For scientific reasons, each parameter within a set of data plays a crucial role. Understanding the age of the deceased or infected person helps epidemiologists understand how the disease impacts various age groups. Listing symptoms could help flag new symptoms. Mentioning underlying health conditions can alert doctors and the public to take precautions. Similarly, gender, date of discharge, date of death and number of (actual) tests are critical input from the government that need to be documented and made public.

Because nobody wants to be a “fudged data”

“If I die of COVID-19, I give permission to every reporter around to film/cover my funeral/cremation/burial, whatever, irrespective of what my relatives say. I don't want to be a fudged data point if I die,” wrote a Twitter user amid reports of under-reporting deaths. Many concurred. This tweet underscores the fundamental truth that the 'cases' are not just figures on a spreadsheet, but people.

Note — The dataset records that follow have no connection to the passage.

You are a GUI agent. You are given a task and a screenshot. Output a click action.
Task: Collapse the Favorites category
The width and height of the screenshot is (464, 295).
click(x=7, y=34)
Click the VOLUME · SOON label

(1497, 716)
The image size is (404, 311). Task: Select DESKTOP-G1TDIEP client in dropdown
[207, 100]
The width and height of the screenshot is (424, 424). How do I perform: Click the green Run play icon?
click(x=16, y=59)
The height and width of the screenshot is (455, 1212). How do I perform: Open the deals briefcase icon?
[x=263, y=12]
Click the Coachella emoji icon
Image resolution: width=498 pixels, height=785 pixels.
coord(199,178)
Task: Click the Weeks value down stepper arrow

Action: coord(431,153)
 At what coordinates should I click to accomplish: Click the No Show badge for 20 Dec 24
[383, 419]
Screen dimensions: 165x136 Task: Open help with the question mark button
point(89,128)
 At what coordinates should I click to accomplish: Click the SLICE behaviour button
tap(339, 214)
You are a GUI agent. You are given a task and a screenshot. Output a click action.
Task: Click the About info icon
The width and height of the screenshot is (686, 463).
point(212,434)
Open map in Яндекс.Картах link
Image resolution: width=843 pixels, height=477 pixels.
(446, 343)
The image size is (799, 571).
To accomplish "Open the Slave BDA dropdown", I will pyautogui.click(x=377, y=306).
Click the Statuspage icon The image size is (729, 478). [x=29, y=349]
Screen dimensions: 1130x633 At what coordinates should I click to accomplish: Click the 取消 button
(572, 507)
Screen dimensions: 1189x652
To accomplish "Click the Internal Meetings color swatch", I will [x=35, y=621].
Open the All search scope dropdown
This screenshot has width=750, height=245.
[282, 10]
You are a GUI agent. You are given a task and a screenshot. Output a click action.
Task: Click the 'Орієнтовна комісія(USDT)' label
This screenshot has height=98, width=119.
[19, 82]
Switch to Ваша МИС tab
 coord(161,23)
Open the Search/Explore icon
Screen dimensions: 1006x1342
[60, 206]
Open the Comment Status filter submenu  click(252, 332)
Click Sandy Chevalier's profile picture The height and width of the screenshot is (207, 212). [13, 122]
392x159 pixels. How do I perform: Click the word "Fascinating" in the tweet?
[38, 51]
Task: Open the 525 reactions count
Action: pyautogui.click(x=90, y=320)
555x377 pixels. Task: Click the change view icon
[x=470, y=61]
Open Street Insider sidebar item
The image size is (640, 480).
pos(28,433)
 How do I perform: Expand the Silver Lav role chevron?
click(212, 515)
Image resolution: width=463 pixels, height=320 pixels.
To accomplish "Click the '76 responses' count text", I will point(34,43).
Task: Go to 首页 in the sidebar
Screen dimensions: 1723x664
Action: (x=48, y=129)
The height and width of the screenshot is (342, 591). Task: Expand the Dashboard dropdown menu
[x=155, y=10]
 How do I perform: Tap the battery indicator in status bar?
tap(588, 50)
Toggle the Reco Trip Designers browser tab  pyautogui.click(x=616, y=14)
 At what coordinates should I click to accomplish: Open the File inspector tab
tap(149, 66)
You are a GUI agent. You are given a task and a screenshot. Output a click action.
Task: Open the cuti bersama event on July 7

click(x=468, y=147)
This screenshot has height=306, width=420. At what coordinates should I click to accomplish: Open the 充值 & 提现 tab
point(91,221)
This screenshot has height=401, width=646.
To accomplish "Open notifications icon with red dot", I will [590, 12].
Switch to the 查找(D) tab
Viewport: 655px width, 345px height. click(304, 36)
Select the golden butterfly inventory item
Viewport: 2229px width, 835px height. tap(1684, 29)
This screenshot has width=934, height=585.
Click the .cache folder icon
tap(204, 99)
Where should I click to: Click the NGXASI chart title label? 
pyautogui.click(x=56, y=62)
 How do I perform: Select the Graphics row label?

Ignoring data (even after experts have raised a red flag) is equivalent to letting hundreds die without adequate infrastructure, letting the bodies pile up, be ferried in garbage trucks or dumped in a river, making families double as health care providers in finding medicines and desperately resuscitating their loved ones. This is a gross violation of basic human rights.

Besides, not acknowledging deaths as COVID-19 and reconciling that data denies the families of the victims, including health care providers, their right to access government schemes and insurance. This only furthers the stress on their livelihoods.

Don’t let data (warning) slip through cracks

Here is what governments can do, lest the public is caught up in another wave, pandemic or outbreak.

> Acknowledge when there is a crisis than whitewashing and criticising the public. It will be an enormous, welcome move from the Modi government.

> Listen to reasoning by scientific experts than pushing unscientific or unproven methods.

> Make COVID-19 data accurate, transparent and public: It helps scientists formulate models to informs the governments and existing healthcare systems if it needs to increase testing, scale up the reserve of beds and oxygen supply, and even recommend non-pharmaceutical interventions, such as a lockdown.

> Invest in research and development: Unfortunately, the Union Finance Ministry cut the spending on health research in the 2021-2022 Budget by 34.3%, compared to the revised estimate expenditure (Rs 4,062 crore) for 2020-21. Incidentally, in the Financial Year 2018-2019, India spent only 0.7% of its gross domestic product (GDP) on research and development, which is less than other developing BRICS nations.

> Constitute teams at ward level to collate the daily COVID-19 data (deaths, tests, infections, how many received the vaccine). This should, in turn, be shared with district-level teams, and in turn, the state.

> Encourage and engage local voluntary groups to gather data in their respective regions/communities, as well as tech companies to identify gaps and analyse them. 

> Strengthen human resources to watch out for projection models by public health experts, epidemiologists and biostatisticians; alert the officials on time; add infrastructure resources accordingly; and manage public domain to make data transparent and accessible.

Never slow down, even if the transmission of an infectious disease slows down (we have already learnt our lessons). It is always helpful to be prepared for the worse and invest more in the country’s health care infrastructure in every aspect.